Extrait du document
Il aura donc fallu attendre huit mois pour que Strasbourg puisse présenter une nouvelle production à l’Opéra national du Rhin : peu avant le spectacle, son directeur Alain Perroux, nommé l’an passé suite au décès inattendu d’Eva Kleinitz, remercie au micro l’ensemble des intervenants, dans leurs domaines technique et artistique respectifs, avec une émotion visible. Venu en nombre, le public a été réparti dans la salle dans le respect des mesures de distanciation, avant que la discipline de sortie en fin de soirée montre combien chacun respecte les nécessaires consignes d’organisation. Musicalement, ce contexte permet d’entendre le choeur réparti dans les deux derniers balcons en hauteur, …une satisfaction paradoxale à laquelle on ne s’attendait guère : on se régale de cette spatialisation où chaque pupitre s’oppose avec force détail, faisant de cette particularité l’un des grands moments de la soirée.
On se félicite aussi d’avoir fait appel à Ariane Mathiakh (née en 1980) pour diriger la fosse, tant la Française insuffle une énergie sans pareil : à force de détails, sa direction sans vibrato, piquante et allégée (COVID oblige, les cordes ont été réduites), est un modèle d’élégance aérienne. Pour autant, l’ancienne lauréate de la première édition « Talents chefs d’orchestre Adami », en 2008, n’en oublie jamais le drame, donnant dès l’ouverture des couleurs sombres par des scansions appuyées aux contrebasses. Elle sait aussi ralentir le tempo dans des moments plus étonnants (premières mesures vénéneuses de “Mon coeur s’ouvre à ta voix” au 2e acte ou dans la Bacchanale au 3e acte, d’une grande tenue rythmique). On espère retrouver très vite cette baguette très imaginative, sur scène comme au disque.

Consignes de travail
**a)** Reproduisez fidèlement le passage de la critique allant de « On se félicite » à « comme au disque. ».
**b)** Répondez aux questions suivantes d'après la critique :
(i) Combien de mois Strasbourg a-t-il dû attendre pour présenter une nouvelle production à l'Opéra national du Rhin ?
(ii) Où le chœur est-il réparti dans la salle ?
(iii) En quelle année Ariane Mathiakh est-elle née ?
Les items qui suivent forment un matériau distinct de la critique.

(Entrées de la collection)

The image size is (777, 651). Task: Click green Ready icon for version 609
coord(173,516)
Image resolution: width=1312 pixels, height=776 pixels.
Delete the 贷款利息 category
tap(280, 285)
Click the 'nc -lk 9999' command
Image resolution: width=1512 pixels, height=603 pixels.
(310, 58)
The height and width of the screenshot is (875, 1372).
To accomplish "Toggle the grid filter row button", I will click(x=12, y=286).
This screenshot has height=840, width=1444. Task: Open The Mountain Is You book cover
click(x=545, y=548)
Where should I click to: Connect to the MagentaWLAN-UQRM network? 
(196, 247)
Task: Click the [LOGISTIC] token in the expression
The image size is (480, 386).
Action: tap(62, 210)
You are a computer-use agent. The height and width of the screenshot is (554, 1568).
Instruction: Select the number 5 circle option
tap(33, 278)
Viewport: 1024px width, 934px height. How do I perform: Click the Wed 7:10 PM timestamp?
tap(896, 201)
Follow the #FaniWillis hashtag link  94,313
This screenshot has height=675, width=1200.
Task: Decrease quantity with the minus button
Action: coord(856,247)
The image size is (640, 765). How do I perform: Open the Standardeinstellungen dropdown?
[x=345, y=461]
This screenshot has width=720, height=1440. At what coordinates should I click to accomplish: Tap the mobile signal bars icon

Solutions dans l'ordre
**a)**
On se félicite aussi d’avoir fait appel à Ariane Mathiakh (née en 1980) pour diriger la fosse, tant la Française insuffle une énergie sans pareil : à force de détails, sa direction sans vibrato, piquante et allégée (COVID oblige, les cordes ont été réduites), est un modèle d’élégance aérienne. Pour autant, l’ancienne lauréate de la première édition « Talents chefs d’orchestre Adami », en 2008, n’en oublie jamais le drame, donnant dès l’ouverture des couleurs sombres par des scansions appuyées aux contrebasses. Elle sait aussi ralentir le tempo dans des moments plus étonnants (premières mesures vénéneuses de “Mon coeur s’ouvre à ta voix” au 2e acte ou dans la Bacchanale au 3e acte, d’une grande tenue rythmique). On espère retrouver très vite cette baguette très imaginative, sur scène comme au disque.

**b)**
(i) Huit mois.
(ii) Dans les deux derniers balcons en hauteur.
(iii) En 1980.